Exercise objective: What you should output is the data below, unchanged in every character.

#### Material provided

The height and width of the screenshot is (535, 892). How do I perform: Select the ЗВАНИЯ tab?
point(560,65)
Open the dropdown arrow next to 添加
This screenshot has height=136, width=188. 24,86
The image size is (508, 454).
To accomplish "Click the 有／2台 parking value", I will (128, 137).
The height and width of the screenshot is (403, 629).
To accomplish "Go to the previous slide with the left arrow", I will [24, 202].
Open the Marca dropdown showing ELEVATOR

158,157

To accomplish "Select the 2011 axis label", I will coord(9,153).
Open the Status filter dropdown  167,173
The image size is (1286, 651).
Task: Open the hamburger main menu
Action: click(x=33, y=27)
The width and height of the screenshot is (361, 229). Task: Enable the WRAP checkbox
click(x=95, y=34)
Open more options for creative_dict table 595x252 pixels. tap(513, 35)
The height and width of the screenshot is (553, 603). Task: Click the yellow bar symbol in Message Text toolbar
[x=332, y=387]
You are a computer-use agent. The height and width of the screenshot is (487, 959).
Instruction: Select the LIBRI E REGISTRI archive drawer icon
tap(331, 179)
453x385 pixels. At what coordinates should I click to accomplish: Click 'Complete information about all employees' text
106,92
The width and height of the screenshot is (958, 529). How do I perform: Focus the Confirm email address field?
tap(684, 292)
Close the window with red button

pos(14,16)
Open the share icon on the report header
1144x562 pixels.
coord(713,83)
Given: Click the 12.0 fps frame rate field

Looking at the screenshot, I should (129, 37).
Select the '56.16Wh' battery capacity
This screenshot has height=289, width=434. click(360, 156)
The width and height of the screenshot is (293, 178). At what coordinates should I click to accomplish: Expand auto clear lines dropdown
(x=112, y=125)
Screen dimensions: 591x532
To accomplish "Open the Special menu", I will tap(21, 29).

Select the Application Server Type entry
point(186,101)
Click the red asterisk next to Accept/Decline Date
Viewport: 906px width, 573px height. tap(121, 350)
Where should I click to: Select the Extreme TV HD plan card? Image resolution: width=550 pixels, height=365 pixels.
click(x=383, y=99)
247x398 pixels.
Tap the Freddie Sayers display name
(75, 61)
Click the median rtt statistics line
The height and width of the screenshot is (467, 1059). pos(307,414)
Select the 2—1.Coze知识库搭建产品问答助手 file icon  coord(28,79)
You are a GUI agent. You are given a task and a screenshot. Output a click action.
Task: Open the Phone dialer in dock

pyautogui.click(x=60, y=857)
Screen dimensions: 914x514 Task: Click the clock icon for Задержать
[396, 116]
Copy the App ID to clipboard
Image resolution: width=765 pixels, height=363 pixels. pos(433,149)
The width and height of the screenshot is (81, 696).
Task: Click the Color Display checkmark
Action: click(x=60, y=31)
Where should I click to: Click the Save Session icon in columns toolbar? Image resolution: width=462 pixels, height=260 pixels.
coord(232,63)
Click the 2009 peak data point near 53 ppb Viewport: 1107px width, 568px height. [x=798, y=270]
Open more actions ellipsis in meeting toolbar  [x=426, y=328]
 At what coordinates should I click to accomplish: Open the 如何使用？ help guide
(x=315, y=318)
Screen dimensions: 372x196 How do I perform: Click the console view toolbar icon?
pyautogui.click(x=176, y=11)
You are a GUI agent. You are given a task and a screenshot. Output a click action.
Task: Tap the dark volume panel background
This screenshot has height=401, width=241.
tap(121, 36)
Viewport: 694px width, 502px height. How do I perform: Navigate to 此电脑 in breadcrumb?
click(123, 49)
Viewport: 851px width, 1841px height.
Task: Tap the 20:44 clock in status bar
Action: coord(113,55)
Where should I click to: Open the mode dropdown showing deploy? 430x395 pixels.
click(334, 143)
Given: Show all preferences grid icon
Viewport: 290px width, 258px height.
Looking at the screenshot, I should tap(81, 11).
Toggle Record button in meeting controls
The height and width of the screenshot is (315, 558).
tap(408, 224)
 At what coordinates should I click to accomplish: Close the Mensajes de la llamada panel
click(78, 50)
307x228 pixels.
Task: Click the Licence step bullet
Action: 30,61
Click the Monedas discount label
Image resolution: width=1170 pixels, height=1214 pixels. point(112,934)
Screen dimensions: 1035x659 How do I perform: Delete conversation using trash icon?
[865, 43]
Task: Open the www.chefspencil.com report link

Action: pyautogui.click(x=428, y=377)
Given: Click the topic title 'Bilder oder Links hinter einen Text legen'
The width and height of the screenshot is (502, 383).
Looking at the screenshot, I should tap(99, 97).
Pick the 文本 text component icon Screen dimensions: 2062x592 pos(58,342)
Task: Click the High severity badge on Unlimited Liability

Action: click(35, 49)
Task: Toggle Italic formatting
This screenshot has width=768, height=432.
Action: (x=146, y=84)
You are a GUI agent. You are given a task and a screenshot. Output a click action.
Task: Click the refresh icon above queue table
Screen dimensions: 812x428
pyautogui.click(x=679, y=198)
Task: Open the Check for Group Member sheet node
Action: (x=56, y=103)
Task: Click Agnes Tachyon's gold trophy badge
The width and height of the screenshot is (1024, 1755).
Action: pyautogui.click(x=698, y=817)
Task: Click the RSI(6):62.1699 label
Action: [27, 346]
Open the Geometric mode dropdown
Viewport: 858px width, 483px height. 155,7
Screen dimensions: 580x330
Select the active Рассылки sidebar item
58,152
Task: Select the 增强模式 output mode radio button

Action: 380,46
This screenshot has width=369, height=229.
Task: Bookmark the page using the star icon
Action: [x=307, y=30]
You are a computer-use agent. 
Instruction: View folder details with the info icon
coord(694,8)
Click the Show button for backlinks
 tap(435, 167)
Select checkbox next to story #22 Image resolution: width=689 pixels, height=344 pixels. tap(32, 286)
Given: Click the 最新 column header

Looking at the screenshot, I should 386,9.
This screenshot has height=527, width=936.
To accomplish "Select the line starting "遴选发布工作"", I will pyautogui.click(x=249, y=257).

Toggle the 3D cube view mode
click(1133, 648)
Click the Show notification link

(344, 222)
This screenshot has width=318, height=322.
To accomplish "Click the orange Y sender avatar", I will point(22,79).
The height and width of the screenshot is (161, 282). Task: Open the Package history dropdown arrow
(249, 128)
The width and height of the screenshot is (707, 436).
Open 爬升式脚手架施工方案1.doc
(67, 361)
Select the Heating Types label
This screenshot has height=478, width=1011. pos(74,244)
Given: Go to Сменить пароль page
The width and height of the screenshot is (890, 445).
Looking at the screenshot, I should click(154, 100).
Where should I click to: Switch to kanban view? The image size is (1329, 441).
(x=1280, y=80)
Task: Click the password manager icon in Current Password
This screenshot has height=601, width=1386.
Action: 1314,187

########

Output of the task:
The height and width of the screenshot is (535, 892). How do I perform: Select the ЗВАНИЯ tab?
point(560,65)
Open the dropdown arrow next to 添加
This screenshot has height=136, width=188. 24,86
The image size is (508, 454).
To accomplish "Click the 有／2台 parking value", I will (128, 137).
The height and width of the screenshot is (403, 629).
To accomplish "Go to the previous slide with the left arrow", I will [24, 202].
Open the Marca dropdown showing ELEVATOR

158,157

To accomplish "Select the 2011 axis label", I will coord(9,153).
Open the Status filter dropdown  167,173
The image size is (1286, 651).
Task: Open the hamburger main menu
Action: click(x=33, y=27)
The width and height of the screenshot is (361, 229). Task: Enable the WRAP checkbox
click(x=95, y=34)
Open more options for creative_dict table 595x252 pixels. tap(513, 35)
The height and width of the screenshot is (553, 603). Task: Click the yellow bar symbol in Message Text toolbar
[x=332, y=387]
You are a computer-use agent. The height and width of the screenshot is (487, 959).
Instruction: Select the LIBRI E REGISTRI archive drawer icon
tap(331, 179)
453x385 pixels. At what coordinates should I click to accomplish: Click 'Complete information about all employees' text
106,92
The width and height of the screenshot is (958, 529). How do I perform: Focus the Confirm email address field?
tap(684, 292)
Close the window with red button

pos(14,16)
Open the share icon on the report header
1144x562 pixels.
coord(713,83)
Given: Click the 12.0 fps frame rate field

Looking at the screenshot, I should (129, 37).
Select the '56.16Wh' battery capacity
This screenshot has height=289, width=434. click(360, 156)
The width and height of the screenshot is (293, 178). At what coordinates should I click to accomplish: Expand auto clear lines dropdown
(x=112, y=125)
Screen dimensions: 591x532
To accomplish "Open the Special menu", I will tap(21, 29).

Select the Application Server Type entry
point(186,101)
Click the red asterisk next to Accept/Decline Date
Viewport: 906px width, 573px height. tap(121, 350)
Where should I click to: Select the Extreme TV HD plan card? Image resolution: width=550 pixels, height=365 pixels.
click(x=383, y=99)
247x398 pixels.
Tap the Freddie Sayers display name
(75, 61)
Click the median rtt statistics line
The height and width of the screenshot is (467, 1059). pos(307,414)
Select the 2—1.Coze知识库搭建产品问答助手 file icon  coord(28,79)
You are a GUI agent. You are given a task and a screenshot. Output a click action.
Task: Open the Phone dialer in dock

pyautogui.click(x=60, y=857)
Screen dimensions: 914x514 Task: Click the clock icon for Задержать
[396, 116]
Copy the App ID to clipboard
Image resolution: width=765 pixels, height=363 pixels. pos(433,149)
The width and height of the screenshot is (81, 696).
Task: Click the Color Display checkmark
Action: click(x=60, y=31)
Where should I click to: Click the Save Session icon in columns toolbar? Image resolution: width=462 pixels, height=260 pixels.
coord(232,63)
Click the 2009 peak data point near 53 ppb Viewport: 1107px width, 568px height. [x=798, y=270]
Open more actions ellipsis in meeting toolbar  [x=426, y=328]
 At what coordinates should I click to accomplish: Open the 如何使用？ help guide
(x=315, y=318)
Screen dimensions: 372x196 How do I perform: Click the console view toolbar icon?
pyautogui.click(x=176, y=11)
You are a GUI agent. You are given a task and a screenshot. Output a click action.
Task: Tap the dark volume panel background
This screenshot has height=401, width=241.
tap(121, 36)
Viewport: 694px width, 502px height. How do I perform: Navigate to 此电脑 in breadcrumb?
click(123, 49)
Viewport: 851px width, 1841px height.
Task: Tap the 20:44 clock in status bar
Action: coord(113,55)
Where should I click to: Open the mode dropdown showing deploy? 430x395 pixels.
click(334, 143)
Given: Show all preferences grid icon
Viewport: 290px width, 258px height.
Looking at the screenshot, I should tap(81, 11).
Toggle Record button in meeting controls
The height and width of the screenshot is (315, 558).
tap(408, 224)
 At what coordinates should I click to accomplish: Close the Mensajes de la llamada panel
click(78, 50)
307x228 pixels.
Task: Click the Licence step bullet
Action: 30,61
Click the Monedas discount label
Image resolution: width=1170 pixels, height=1214 pixels. point(112,934)
Screen dimensions: 1035x659 How do I perform: Delete conversation using trash icon?
[865, 43]
Task: Open the www.chefspencil.com report link

Action: pyautogui.click(x=428, y=377)
Given: Click the topic title 'Bilder oder Links hinter einen Text legen'
The width and height of the screenshot is (502, 383).
Looking at the screenshot, I should tap(99, 97).
Pick the 文本 text component icon Screen dimensions: 2062x592 pos(58,342)
Task: Click the High severity badge on Unlimited Liability

Action: click(35, 49)
Task: Toggle Italic formatting
This screenshot has width=768, height=432.
Action: (x=146, y=84)
You are a GUI agent. You are given a task and a screenshot. Output a click action.
Task: Click the refresh icon above queue table
Screen dimensions: 812x428
pyautogui.click(x=679, y=198)
Task: Open the Check for Group Member sheet node
Action: (x=56, y=103)
Task: Click Agnes Tachyon's gold trophy badge
The width and height of the screenshot is (1024, 1755).
Action: pyautogui.click(x=698, y=817)
Task: Click the RSI(6):62.1699 label
Action: [27, 346]
Open the Geometric mode dropdown
Viewport: 858px width, 483px height. 155,7
Screen dimensions: 580x330
Select the active Рассылки sidebar item
58,152
Task: Select the 增强模式 output mode radio button

Action: 380,46
This screenshot has width=369, height=229.
Task: Bookmark the page using the star icon
Action: [x=307, y=30]
You are a computer-use agent. 
Instruction: View folder details with the info icon
coord(694,8)
Click the Show button for backlinks
 tap(435, 167)
Select checkbox next to story #22 Image resolution: width=689 pixels, height=344 pixels. tap(32, 286)
Given: Click the 最新 column header

Looking at the screenshot, I should 386,9.
This screenshot has height=527, width=936.
To accomplish "Select the line starting "遴选发布工作"", I will pyautogui.click(x=249, y=257).

Toggle the 3D cube view mode
click(1133, 648)
Click the Show notification link

(344, 222)
This screenshot has width=318, height=322.
To accomplish "Click the orange Y sender avatar", I will point(22,79).
The height and width of the screenshot is (161, 282). Task: Open the Package history dropdown arrow
(249, 128)
The width and height of the screenshot is (707, 436).
Open 爬升式脚手架施工方案1.doc
(67, 361)
Select the Heating Types label
This screenshot has height=478, width=1011. pos(74,244)
Given: Go to Сменить пароль page
The width and height of the screenshot is (890, 445).
Looking at the screenshot, I should click(154, 100).
Where should I click to: Switch to kanban view? The image size is (1329, 441).
(x=1280, y=80)
Task: Click the password manager icon in Current Password
This screenshot has height=601, width=1386.
Action: 1314,187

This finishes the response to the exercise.